TRY IT
Only these lines of the data below are wanted: the one with "Task: Switch to the Search Options tab", the one with "Task: Click the Prévia button", and any lines between them, each repeated exactly.

(Stored items)
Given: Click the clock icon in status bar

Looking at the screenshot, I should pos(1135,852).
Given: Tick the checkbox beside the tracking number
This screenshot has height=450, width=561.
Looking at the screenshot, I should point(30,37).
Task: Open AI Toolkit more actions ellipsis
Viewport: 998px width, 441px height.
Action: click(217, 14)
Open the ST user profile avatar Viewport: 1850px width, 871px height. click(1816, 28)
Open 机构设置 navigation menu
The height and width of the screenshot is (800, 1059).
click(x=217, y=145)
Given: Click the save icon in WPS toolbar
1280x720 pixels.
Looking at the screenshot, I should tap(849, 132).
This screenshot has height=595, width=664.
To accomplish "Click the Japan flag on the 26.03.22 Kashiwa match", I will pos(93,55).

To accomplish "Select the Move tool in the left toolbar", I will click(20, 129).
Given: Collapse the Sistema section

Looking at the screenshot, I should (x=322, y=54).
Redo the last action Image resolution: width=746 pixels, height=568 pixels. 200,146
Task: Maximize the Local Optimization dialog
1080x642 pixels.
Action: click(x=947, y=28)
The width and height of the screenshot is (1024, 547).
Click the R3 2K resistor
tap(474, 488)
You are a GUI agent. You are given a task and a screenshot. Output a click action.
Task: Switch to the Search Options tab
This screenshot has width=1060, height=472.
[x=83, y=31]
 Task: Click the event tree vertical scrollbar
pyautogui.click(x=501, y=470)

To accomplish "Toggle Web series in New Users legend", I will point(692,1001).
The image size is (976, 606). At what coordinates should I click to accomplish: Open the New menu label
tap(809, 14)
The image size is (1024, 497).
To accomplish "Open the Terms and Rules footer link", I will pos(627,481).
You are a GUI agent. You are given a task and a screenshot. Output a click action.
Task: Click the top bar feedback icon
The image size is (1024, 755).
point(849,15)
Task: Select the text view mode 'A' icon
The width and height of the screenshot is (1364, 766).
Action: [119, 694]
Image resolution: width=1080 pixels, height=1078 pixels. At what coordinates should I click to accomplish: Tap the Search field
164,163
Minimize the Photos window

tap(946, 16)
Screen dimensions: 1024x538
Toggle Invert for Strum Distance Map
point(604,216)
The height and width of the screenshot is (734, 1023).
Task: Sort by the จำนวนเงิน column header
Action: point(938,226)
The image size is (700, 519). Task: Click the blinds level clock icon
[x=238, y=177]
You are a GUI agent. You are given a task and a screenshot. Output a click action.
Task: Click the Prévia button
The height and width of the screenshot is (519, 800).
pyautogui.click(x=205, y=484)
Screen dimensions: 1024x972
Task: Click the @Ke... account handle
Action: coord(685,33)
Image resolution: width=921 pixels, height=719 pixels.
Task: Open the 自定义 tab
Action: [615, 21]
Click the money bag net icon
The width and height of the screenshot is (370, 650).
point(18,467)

YOUR RESPONSE
Task: Switch to the Search Options tab
This screenshot has width=1060, height=472.
[x=83, y=31]
 Task: Click the event tree vertical scrollbar
pyautogui.click(x=501, y=470)

To accomplish "Toggle Web series in New Users legend", I will point(692,1001).
The image size is (976, 606). At what coordinates should I click to accomplish: Open the New menu label
tap(809, 14)
The image size is (1024, 497).
To accomplish "Open the Terms and Rules footer link", I will pos(627,481).
You are a GUI agent. You are given a task and a screenshot. Output a click action.
Task: Click the top bar feedback icon
The image size is (1024, 755).
point(849,15)
Task: Select the text view mode 'A' icon
The width and height of the screenshot is (1364, 766).
Action: [119, 694]
Image resolution: width=1080 pixels, height=1078 pixels. At what coordinates should I click to accomplish: Tap the Search field
164,163
Minimize the Photos window

tap(946, 16)
Screen dimensions: 1024x538
Toggle Invert for Strum Distance Map
point(604,216)
The height and width of the screenshot is (734, 1023).
Task: Sort by the จำนวนเงิน column header
Action: point(938,226)
The image size is (700, 519). Task: Click the blinds level clock icon
[x=238, y=177]
You are a GUI agent. You are given a task and a screenshot. Output a click action.
Task: Click the Prévia button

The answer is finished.